Stored data Block Start

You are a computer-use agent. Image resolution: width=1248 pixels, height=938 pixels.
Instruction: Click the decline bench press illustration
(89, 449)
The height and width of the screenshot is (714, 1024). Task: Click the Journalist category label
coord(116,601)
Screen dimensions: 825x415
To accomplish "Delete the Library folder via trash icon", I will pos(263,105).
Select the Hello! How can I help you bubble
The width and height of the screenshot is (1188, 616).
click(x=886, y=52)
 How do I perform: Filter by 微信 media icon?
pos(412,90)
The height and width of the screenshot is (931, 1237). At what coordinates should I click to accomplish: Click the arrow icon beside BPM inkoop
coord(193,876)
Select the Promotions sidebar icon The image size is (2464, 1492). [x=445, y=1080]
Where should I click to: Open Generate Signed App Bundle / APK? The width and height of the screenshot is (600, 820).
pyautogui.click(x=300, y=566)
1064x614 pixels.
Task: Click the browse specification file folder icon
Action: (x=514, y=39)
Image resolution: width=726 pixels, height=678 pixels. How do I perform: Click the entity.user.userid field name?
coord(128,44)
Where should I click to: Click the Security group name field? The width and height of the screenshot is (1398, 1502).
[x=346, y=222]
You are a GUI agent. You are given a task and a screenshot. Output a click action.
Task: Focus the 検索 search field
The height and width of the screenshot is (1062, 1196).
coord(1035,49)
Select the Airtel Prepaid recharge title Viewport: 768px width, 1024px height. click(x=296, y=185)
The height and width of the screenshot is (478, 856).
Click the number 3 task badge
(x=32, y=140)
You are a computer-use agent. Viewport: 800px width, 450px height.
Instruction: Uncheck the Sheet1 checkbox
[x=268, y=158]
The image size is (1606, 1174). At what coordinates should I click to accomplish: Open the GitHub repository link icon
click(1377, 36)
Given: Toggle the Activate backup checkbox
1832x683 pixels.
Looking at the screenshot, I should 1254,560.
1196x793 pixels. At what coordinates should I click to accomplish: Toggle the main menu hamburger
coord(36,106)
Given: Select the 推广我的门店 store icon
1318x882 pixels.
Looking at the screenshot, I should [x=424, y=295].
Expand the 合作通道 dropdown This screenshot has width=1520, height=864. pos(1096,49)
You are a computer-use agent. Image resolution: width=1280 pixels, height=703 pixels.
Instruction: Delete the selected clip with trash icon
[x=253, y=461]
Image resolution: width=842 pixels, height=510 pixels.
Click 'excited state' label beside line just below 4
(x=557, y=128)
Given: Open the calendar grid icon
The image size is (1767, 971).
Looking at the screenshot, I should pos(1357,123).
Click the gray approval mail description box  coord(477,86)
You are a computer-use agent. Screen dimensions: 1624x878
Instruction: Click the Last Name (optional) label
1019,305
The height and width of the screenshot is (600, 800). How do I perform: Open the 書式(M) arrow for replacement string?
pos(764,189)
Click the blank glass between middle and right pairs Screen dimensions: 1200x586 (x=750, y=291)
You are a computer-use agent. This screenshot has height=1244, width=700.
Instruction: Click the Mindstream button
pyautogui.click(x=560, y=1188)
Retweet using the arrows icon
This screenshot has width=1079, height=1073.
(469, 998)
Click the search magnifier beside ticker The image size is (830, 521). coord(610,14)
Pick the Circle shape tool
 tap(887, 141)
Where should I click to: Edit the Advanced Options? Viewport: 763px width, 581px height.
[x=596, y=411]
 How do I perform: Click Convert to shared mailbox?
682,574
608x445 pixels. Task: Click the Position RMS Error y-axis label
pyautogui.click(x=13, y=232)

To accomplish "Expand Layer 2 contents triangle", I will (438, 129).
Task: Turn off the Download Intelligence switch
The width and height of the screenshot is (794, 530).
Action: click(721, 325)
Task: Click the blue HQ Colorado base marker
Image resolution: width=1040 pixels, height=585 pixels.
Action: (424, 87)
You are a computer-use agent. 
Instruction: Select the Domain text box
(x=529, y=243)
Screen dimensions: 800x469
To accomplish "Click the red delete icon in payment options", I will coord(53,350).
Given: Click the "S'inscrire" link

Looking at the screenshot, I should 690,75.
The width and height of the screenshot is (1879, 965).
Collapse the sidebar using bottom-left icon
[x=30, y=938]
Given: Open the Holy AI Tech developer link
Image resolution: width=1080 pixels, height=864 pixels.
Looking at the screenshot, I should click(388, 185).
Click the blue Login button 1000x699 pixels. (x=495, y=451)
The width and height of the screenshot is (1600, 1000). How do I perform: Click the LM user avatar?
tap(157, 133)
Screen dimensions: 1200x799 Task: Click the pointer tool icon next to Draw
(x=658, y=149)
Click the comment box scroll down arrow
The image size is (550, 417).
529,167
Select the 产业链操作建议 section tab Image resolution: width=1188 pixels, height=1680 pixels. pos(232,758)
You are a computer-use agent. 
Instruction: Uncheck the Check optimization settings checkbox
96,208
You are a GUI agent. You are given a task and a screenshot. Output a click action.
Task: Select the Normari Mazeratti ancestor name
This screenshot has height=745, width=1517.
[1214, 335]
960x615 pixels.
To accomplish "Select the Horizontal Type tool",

Stored data Block End

### Action item
The records must each be output verbatim, with nothing left out.

### Response below
You are a computer-use agent. Image resolution: width=1248 pixels, height=938 pixels.
Instruction: Click the decline bench press illustration
(89, 449)
The height and width of the screenshot is (714, 1024). Task: Click the Journalist category label
coord(116,601)
Screen dimensions: 825x415
To accomplish "Delete the Library folder via trash icon", I will pos(263,105).
Select the Hello! How can I help you bubble
The width and height of the screenshot is (1188, 616).
click(x=886, y=52)
 How do I perform: Filter by 微信 media icon?
pos(412,90)
The height and width of the screenshot is (931, 1237). At what coordinates should I click to accomplish: Click the arrow icon beside BPM inkoop
coord(193,876)
Select the Promotions sidebar icon The image size is (2464, 1492). [x=445, y=1080]
Where should I click to: Open Generate Signed App Bundle / APK? The width and height of the screenshot is (600, 820).
pyautogui.click(x=300, y=566)
1064x614 pixels.
Task: Click the browse specification file folder icon
Action: (x=514, y=39)
Image resolution: width=726 pixels, height=678 pixels. How do I perform: Click the entity.user.userid field name?
coord(128,44)
Where should I click to: Click the Security group name field? The width and height of the screenshot is (1398, 1502).
[x=346, y=222]
You are a GUI agent. You are given a task and a screenshot. Output a click action.
Task: Focus the 検索 search field
The height and width of the screenshot is (1062, 1196).
coord(1035,49)
Select the Airtel Prepaid recharge title Viewport: 768px width, 1024px height. click(x=296, y=185)
The height and width of the screenshot is (478, 856).
Click the number 3 task badge
(x=32, y=140)
You are a computer-use agent. Viewport: 800px width, 450px height.
Instruction: Uncheck the Sheet1 checkbox
[x=268, y=158]
The image size is (1606, 1174). At what coordinates should I click to accomplish: Open the GitHub repository link icon
click(1377, 36)
Given: Toggle the Activate backup checkbox
1832x683 pixels.
Looking at the screenshot, I should 1254,560.
1196x793 pixels. At what coordinates should I click to accomplish: Toggle the main menu hamburger
coord(36,106)
Given: Select the 推广我的门店 store icon
1318x882 pixels.
Looking at the screenshot, I should [x=424, y=295].
Expand the 合作通道 dropdown This screenshot has width=1520, height=864. pos(1096,49)
You are a computer-use agent. Image resolution: width=1280 pixels, height=703 pixels.
Instruction: Delete the selected clip with trash icon
[x=253, y=461]
Image resolution: width=842 pixels, height=510 pixels.
Click 'excited state' label beside line just below 4
(x=557, y=128)
Given: Open the calendar grid icon
The image size is (1767, 971).
Looking at the screenshot, I should pos(1357,123).
Click the gray approval mail description box  coord(477,86)
You are a computer-use agent. Screen dimensions: 1624x878
Instruction: Click the Last Name (optional) label
1019,305
The height and width of the screenshot is (600, 800). How do I perform: Open the 書式(M) arrow for replacement string?
pos(764,189)
Click the blank glass between middle and right pairs Screen dimensions: 1200x586 (x=750, y=291)
You are a computer-use agent. This screenshot has height=1244, width=700.
Instruction: Click the Mindstream button
pyautogui.click(x=560, y=1188)
Retweet using the arrows icon
This screenshot has width=1079, height=1073.
(469, 998)
Click the search magnifier beside ticker The image size is (830, 521). coord(610,14)
Pick the Circle shape tool
 tap(887, 141)
Where should I click to: Edit the Advanced Options? Viewport: 763px width, 581px height.
[x=596, y=411]
 How do I perform: Click Convert to shared mailbox?
682,574
608x445 pixels. Task: Click the Position RMS Error y-axis label
pyautogui.click(x=13, y=232)

To accomplish "Expand Layer 2 contents triangle", I will (438, 129).
Task: Turn off the Download Intelligence switch
The width and height of the screenshot is (794, 530).
Action: click(721, 325)
Task: Click the blue HQ Colorado base marker
Image resolution: width=1040 pixels, height=585 pixels.
Action: (424, 87)
You are a computer-use agent. 
Instruction: Select the Domain text box
(x=529, y=243)
Screen dimensions: 800x469
To accomplish "Click the red delete icon in payment options", I will coord(53,350).
Given: Click the "S'inscrire" link

Looking at the screenshot, I should 690,75.
The width and height of the screenshot is (1879, 965).
Collapse the sidebar using bottom-left icon
[x=30, y=938]
Given: Open the Holy AI Tech developer link
Image resolution: width=1080 pixels, height=864 pixels.
Looking at the screenshot, I should click(388, 185).
Click the blue Login button 1000x699 pixels. (x=495, y=451)
The width and height of the screenshot is (1600, 1000). How do I perform: Click the LM user avatar?
tap(157, 133)
Screen dimensions: 1200x799 Task: Click the pointer tool icon next to Draw
(x=658, y=149)
Click the comment box scroll down arrow
The image size is (550, 417).
529,167
Select the 产业链操作建议 section tab Image resolution: width=1188 pixels, height=1680 pixels. pos(232,758)
You are a computer-use agent. 
Instruction: Uncheck the Check optimization settings checkbox
96,208
You are a GUI agent. You are given a task and a screenshot. Output a click action.
Task: Select the Normari Mazeratti ancestor name
This screenshot has height=745, width=1517.
[1214, 335]
960x615 pixels.
To accomplish "Select the Horizontal Type tool",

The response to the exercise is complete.